Yep, my life with Google is either free or relatively cheap, and we are a happy couple.
However, there are issues. Google Apps for Domains (which means that, for example, ‘christopherengland.com’ is mapped into Google, managed via their ‘cloud’ servers and uses a hybrid Gmail system over which I have Administration rights) is, for different reasons, not compatible with a few other Google products. One of the products is Google Profiles. So, even though I’m using Google for everything ‘christopherengland.com’, I can’t have an associated Google Profile.
Without a Google Profile, I can’t access Google+. Noooooooooooooo!
In fact, to use Google+ I need to completely log out of all of my domains hosted via Google Apps, and log into a single direct Gmail/Google account. I can’t be logged into all at the same time. This is confusing because I can normally ‘switch’ between different Google Apps accounts and have them all open at the same time for things like email, but have to shut them all should I wish to play with Google+. That’s not good.
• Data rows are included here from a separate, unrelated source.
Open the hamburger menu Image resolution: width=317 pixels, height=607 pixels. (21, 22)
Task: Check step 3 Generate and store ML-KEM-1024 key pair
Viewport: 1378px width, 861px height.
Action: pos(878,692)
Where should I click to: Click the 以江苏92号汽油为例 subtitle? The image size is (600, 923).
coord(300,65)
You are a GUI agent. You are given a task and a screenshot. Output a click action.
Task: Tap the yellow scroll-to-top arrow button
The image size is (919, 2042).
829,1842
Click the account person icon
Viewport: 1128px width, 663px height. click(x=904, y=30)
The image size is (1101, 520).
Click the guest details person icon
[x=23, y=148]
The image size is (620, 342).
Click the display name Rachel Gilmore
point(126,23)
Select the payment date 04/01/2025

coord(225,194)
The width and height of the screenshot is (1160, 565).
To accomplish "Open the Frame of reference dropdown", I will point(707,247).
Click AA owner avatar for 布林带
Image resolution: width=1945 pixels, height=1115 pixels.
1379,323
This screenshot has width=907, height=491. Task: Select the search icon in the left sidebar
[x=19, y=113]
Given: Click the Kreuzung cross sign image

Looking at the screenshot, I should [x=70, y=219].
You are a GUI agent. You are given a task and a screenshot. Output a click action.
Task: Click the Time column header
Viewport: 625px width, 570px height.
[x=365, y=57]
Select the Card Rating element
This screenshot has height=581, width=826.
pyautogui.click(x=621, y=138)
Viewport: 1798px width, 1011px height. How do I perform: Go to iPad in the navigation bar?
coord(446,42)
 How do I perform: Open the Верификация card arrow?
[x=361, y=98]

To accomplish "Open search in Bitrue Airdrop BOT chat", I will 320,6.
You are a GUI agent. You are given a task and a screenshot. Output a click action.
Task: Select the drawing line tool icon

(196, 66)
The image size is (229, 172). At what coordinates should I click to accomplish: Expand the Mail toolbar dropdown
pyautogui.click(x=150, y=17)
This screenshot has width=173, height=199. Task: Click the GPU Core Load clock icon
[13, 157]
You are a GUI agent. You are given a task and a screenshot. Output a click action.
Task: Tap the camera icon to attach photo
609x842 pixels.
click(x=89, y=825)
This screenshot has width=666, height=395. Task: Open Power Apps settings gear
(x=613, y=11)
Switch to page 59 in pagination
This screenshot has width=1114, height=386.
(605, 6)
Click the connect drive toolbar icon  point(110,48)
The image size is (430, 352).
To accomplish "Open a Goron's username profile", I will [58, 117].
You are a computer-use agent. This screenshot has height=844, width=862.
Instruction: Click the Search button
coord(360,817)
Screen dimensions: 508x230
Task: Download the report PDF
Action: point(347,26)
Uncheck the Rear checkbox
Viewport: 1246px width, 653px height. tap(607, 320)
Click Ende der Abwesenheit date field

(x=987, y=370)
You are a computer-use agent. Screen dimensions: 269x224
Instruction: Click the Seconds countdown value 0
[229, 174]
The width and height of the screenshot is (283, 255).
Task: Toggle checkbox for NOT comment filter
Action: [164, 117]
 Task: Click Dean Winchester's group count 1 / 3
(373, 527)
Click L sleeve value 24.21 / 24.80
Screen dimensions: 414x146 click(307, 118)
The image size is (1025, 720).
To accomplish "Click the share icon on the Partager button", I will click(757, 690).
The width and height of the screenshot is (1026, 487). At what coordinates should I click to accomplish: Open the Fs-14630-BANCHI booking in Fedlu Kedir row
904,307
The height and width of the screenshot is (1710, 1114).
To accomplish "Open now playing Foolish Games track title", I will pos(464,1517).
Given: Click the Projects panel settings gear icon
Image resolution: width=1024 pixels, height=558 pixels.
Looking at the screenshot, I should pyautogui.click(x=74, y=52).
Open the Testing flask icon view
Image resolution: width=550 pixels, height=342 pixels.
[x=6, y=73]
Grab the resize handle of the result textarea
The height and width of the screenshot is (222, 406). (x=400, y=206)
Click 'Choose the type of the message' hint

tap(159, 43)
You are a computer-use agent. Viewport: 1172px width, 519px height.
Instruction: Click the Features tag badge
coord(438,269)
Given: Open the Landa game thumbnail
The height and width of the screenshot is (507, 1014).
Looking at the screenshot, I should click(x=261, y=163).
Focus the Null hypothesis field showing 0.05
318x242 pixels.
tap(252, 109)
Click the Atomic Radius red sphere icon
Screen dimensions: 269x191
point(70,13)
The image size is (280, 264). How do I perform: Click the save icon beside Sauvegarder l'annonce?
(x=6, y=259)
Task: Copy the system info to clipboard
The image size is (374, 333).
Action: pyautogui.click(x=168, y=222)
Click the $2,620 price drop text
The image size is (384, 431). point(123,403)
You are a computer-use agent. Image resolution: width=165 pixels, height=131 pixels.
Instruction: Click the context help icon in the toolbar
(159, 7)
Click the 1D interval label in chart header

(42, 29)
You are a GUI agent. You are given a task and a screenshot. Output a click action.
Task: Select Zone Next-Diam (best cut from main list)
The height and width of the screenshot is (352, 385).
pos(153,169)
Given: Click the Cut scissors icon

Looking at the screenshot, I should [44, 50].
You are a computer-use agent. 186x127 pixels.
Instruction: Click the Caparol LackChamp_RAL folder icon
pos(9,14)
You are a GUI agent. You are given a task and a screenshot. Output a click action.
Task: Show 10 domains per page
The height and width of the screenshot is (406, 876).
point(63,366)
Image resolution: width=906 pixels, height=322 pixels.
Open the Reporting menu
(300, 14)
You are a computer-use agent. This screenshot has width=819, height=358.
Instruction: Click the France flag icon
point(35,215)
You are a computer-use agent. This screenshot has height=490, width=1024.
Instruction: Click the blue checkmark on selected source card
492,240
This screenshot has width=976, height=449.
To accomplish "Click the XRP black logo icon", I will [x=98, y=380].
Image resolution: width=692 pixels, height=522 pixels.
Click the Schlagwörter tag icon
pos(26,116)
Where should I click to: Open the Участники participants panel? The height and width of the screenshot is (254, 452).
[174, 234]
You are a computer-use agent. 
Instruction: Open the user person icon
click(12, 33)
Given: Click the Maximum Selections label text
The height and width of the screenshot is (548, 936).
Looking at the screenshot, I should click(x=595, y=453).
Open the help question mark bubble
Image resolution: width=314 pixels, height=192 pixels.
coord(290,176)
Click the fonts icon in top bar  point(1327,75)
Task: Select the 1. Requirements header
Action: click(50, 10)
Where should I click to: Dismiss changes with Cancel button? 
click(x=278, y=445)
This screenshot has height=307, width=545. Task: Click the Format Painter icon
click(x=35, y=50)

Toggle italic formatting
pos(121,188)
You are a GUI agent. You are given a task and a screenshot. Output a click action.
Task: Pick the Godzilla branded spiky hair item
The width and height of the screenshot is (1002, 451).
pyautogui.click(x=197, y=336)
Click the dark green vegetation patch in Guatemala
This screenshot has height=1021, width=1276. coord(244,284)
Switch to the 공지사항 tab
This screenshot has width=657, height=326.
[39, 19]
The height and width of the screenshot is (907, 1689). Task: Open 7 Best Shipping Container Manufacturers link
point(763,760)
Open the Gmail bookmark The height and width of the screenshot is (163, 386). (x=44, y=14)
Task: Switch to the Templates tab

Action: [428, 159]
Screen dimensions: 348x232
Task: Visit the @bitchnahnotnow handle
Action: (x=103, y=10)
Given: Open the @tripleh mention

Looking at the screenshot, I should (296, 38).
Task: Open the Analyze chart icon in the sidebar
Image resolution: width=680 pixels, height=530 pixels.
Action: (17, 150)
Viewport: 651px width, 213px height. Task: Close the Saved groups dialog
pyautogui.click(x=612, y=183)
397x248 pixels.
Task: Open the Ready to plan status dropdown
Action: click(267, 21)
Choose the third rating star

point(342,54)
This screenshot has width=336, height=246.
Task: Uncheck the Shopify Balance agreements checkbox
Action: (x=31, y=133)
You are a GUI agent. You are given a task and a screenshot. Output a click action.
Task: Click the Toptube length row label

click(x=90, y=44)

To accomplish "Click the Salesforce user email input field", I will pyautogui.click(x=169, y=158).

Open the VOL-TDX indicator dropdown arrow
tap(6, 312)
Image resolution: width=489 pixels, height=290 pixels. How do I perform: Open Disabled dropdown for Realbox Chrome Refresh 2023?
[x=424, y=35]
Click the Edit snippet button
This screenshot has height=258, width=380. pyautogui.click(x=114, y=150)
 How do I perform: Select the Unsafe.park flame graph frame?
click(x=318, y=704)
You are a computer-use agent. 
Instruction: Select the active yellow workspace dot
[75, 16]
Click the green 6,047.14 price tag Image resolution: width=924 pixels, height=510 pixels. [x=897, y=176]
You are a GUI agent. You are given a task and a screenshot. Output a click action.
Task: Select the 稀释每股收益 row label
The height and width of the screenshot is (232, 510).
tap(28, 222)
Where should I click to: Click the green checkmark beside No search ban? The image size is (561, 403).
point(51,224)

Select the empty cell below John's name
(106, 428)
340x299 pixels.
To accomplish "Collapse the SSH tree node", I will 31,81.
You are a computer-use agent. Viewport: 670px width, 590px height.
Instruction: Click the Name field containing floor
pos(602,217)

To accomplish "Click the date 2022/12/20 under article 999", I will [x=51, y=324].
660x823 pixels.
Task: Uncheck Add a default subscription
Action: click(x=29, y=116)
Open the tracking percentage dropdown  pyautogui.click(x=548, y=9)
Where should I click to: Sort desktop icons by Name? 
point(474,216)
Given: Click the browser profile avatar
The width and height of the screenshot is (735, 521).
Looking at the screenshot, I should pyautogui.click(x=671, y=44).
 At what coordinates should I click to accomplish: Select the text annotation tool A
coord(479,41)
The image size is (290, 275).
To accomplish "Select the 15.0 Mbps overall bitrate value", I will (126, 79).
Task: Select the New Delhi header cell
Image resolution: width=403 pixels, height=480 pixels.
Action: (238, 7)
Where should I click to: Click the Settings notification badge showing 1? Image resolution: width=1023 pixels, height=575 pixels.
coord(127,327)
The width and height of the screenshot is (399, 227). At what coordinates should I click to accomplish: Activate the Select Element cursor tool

Not good at all.
This problem is one which needs to be addressed as soon as possible for the more dedicated Google ‘anoraks’, otherwise the inherent loyalty we have will be lost and we will continue to just stick with Facebook and Twitter, oh yes we will.
Apart from the problem of being a Google Apps customer, and effectively locked out of Google+ (and Google Profiles), I’m going to have to be honest and say I don’t see Google+ being a runaway success.
Ok, most Google users aren’t Google Apps users, so it’ll only be a tiny few that are niggled in the way I’ve described, but they are Facebook users.
Facebook is so embedded into every day culture that I really can’t see a migration to Google+. Sure, people will try it, and there will be a hard core of the Facebook-haters who will love its openness and the fact that it doesn’t expose their privacy to the world, and all the bad things that Facebook does that Google+ doesn’t, but the reality is that the average user doesn’t actually care what Facebook does to them or with them. They live out their lives blended into Facebook anyway, dramatically breaking-up and arguing and ‘hating’ other humans all in public via Facebook, so in context, their details being sold on matter not a jot to them.
Google has already dramatically failed with Google Wave, which I never understood the purpose of from the day it was first launched by Google employees who all seemed to be talking like they’d discovered some bizarre recreational drug or a new ‘god’ to share with us all. Then Google kind of integrated it a bit and sort of relaunched it, although it was supposedly a completely new product, as Google Buzz. True, more people used and still use Google Buzz, but it doesn’t really have a place in the world, plus it’s damn hard to get rid of. There were also privacy issues a while back which scared people and quite damaged public confidence in Google.
So, along comes Google+, which we hope has learned from the mistakes and failings of Wave and Buzz, and it’s repositioned itself as a sexier than Facebook social network. It is. However, mistake number one is trying to sell it as if it is something it isn’t. The advertising and promotional videos that virally explain it are like the weird shit that came out to push Google Wave. People need it explained more directly, not to be talked at by weirdos who sound like they must be high. It’s not big and it’s not clever.
Big and clever, however, is what Google+ is. I like it, and I like it as part of the bigger picture and part of my ‘total experience’ as I work and play on-line. I find it easy and intuitive, and potentially very useful. It enhances Google products I already use and integrates with them, unlike Wave and Buzz (although the Google Apps issue is a very major one for me).